Europe sociale : les Etats soufflent le chaud et le froid
L’UNSA se félicite de l’accord trouvé par les Etats membres de l’Union européenne pour les travailleurs intérimaires mais juge très négatif celui passé sur le temps de travail.
Le premier vise à assurer aux travailleurs intérimaires une égalité de traitement par rapport aux autres travailleurs dès leur premier jour d’embauche. Ce résultat était attendu depuis longtemps et constitue une avancée incontestable.

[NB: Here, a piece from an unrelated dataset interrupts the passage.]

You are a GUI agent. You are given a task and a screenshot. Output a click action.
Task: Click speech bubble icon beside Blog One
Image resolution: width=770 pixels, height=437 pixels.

En revanche, la décision des Etats membres de maintenir la dérogation à la durée maximale hebdomadaire de travail de 48h, et celle de ne pas comptabiliser les temps de garde comme des temps de travail constituent une régression. La jurisprudence constante de la Cour de justice des Communautés européennes considère, quant à elle, les temps de garde comme des temps de travail.
D’autre part, l’expérience a montré que le recours à la dérogation pose des problèmes et a conduit à des abus tant en ce qui concerne la protection de la santé et de la sécurité des travailleurs que le libre choix du travailleur. L’accord de ce dernier est en effet nécessaire pour dépasser cette durée maximale. Ce recul est grave dans la mesure où la directive actuelle ne fixe que des prescriptions minimales en matière d’aménagement du temps de travail. En outre, le traité instituant la Communauté européenne prévoit que celle-ci soutient et complète l’action des Etats membres en vue d’améliorer le milieu de travail pour protéger la santé et la sécurité des travailleurs.
Certes, le ministre français du travail a pris soin de préciser que ces textes ne changeraient rien à la situation dans notre pays, mais il n’en demeure pas moins que l’accord sur le temps de travail n’assure pas la relance tant attendue de l’Europe sociale.